5 of 162 comments (clear)

  1. Bruse by Anonymous Coward · · Score: 0, Interesting
    Despite his extensive work on behalf of the Open Source community I still hold a strong distrust of Bruce.


    Consider the possibility that rather than being a true advocate of Open Source ideals he has simply latched on to the movement to make a name for himself and put some cash into his pocket. He primarily writes very generic books praising OSS, he does not code and he does not maintain and projects. Even worse, the book themselves aren't licensed through Creative Commons, LGPL, or any other Free method. He publishes them in dead tree format through Prentice Hall, ensuring that both he and his publisher get rich by leveraging copyright.

    Further, the man has had to stop down from his position at Open Source Risk Management due to conflicts over software patents. If the man were truly about OSS he would not have anything to do with Freedom stealing software patents. He also holds considerable stock in a Linux company, which is fine except that is a major conflict of risk for a person who is in a strong authority position in the community and can throw their weight behind a particular distro, getting it preferential treatment in large corporate deployments. All distros should be equal.

    So think a little before you get into the typical OSS hero worship mode. Look what happened with ESR!

  2. Re:IMHO by pubjames · · Score: 2, Interesting

    Wired is an overrated collection of BS.

    Wired was great once. It went down hill when the internet bubble started to grow and money went to their heads, and then went downhill as it became a catalogue of the latest gadgets to buy and puff-pieces about Hollywood movies. Until about 1996 or 7, it rocked.

  3. Re:IMHO by esconsult1 · · Score: 2, Interesting

    Wired still rocks. Sometimes.

    I find myself traveling around once per month, and its the one zine that you can totally engross yourself if you have no interruptions for an hour or so. Science. Technology. Culture. Totally directed to the geek technorati, and one of the last bastions of the long-form tech article that you'll find anywhere.
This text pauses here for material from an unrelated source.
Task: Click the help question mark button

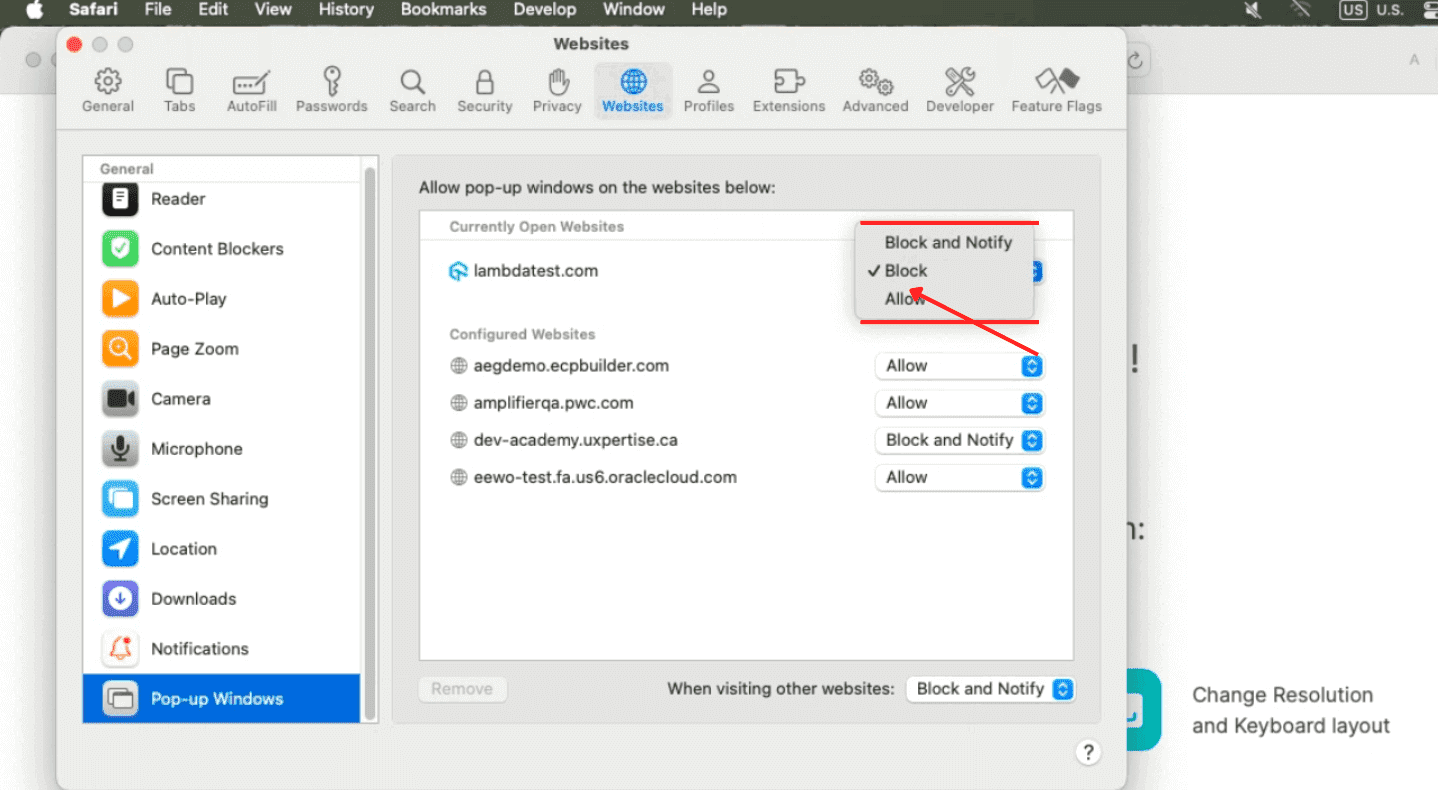Action: coord(1088,753)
    The writing is a little less cocky and in-your-face since the last few months, and that's a good thing. They've started to report more on the subject of the articles instead of telling us readers what's good for us. A subtle shift, but well overdue.

    Overall I'll keep my subscription going.
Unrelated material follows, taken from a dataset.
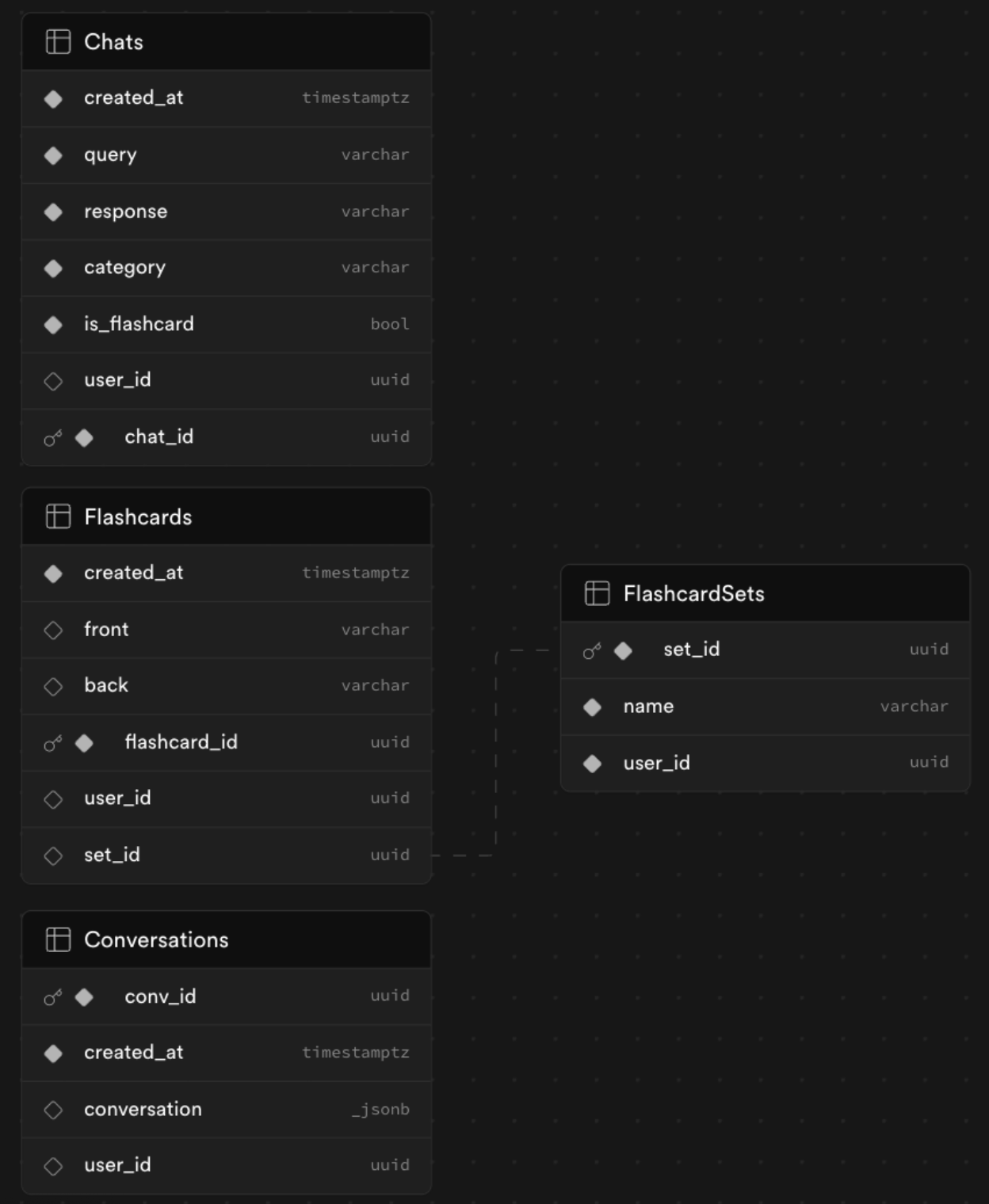
Task: Select the FlashcardSets table title
Action: pyautogui.click(x=693, y=593)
  4. translation by bomb_number_20 · · Score: 3, Interesting

    I got it! I got it! Here's my interpretation of his little... interpretation...

    The internet is the olive tree. In the bubble, people thought the internet was going to solve everything- probably even cure cancer. Overall, techies saw it as a great equalizer, bringing 'peace' and 'equality' to the world. Still with me?
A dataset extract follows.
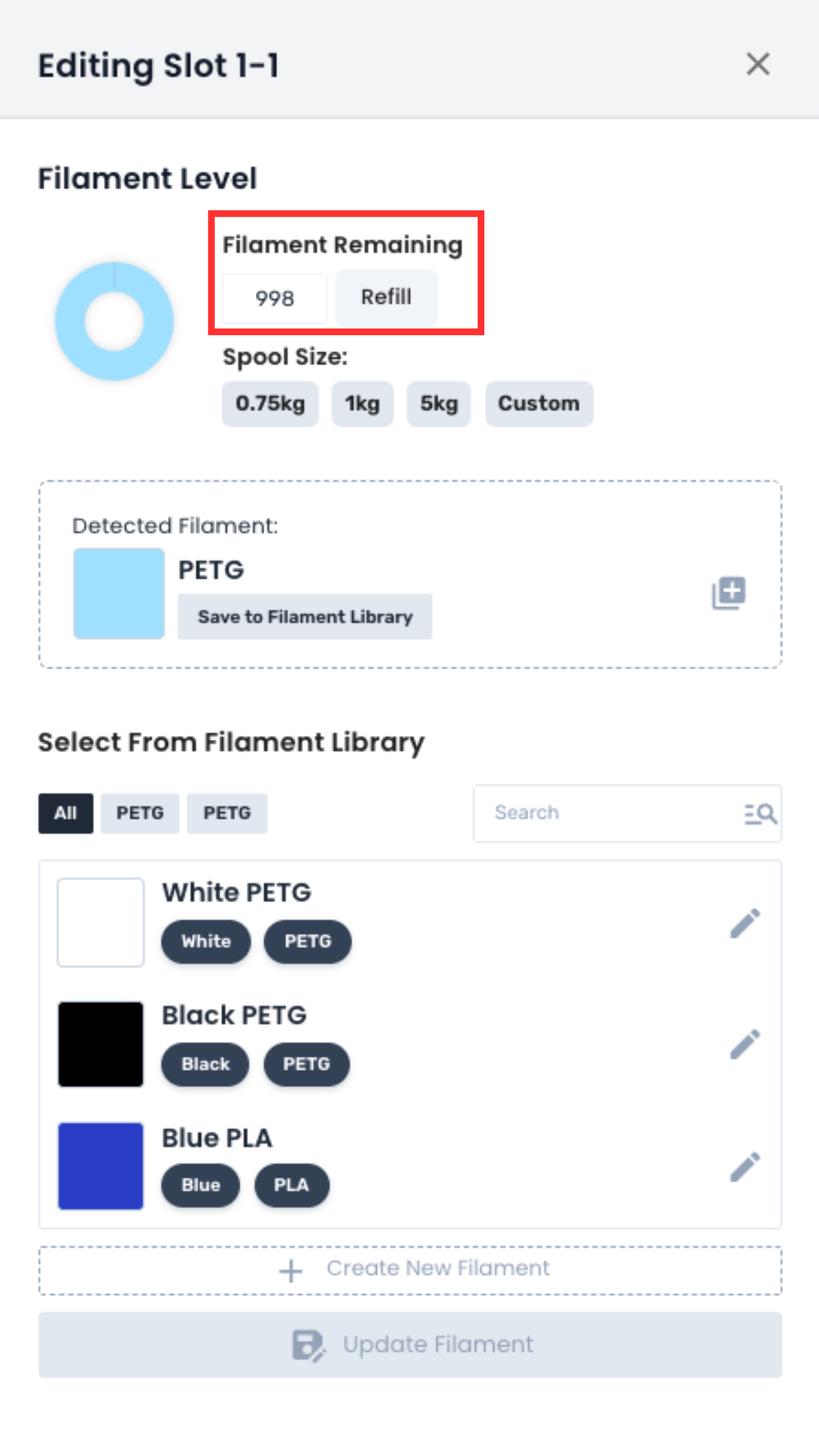Select the 1kg spool size
Screen dimensions: 819x1456
pyautogui.click(x=362, y=403)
    The Lexus is big business, big money and big investments, turning the internet into tv and basically ruining it while squabbling with one another over who gets to 'own' whatever part of things.

    The Lexus colliding with the olive tree is the clash of ideals between how corporations think the internet should be run and, you know, the rest of us.

    He sounds pretty pissed off and worn out to me. I can't say I blame him, though.

    Of course, I didn't even read TFA.

    --
    That's ok, Jesus likes me anyway.
  5. Re:IMHO by Dun+Malg · · Score: 2, Interesting

    Wired is an overrated collection of BS. I read it for a while during the bubble extasia, found it was crap, stopped reading it. I picked up an issue (that one with the atheists) a few weeks ago to see if it had matured : in my opinion it has not. People who write for Wired should get out and do something useful. Same here. I read it Way Back When, and now (unfortunately) we ended up with a subscription when my wife was forced to chose something as part of subscribing to Salon.com. I tried to read the first issue last night. You can't tell where the ads start and the over-graphic-ized articles begin. There's still too few words, too much "artsy" blank space. The only difference is that now there they have more ads than they used to. It's pretty much all crap. Plus the stink of the ink fumes gave me a headache after 20-odd pages.
    --
    If a job's not worth doing, it's not worth doing right.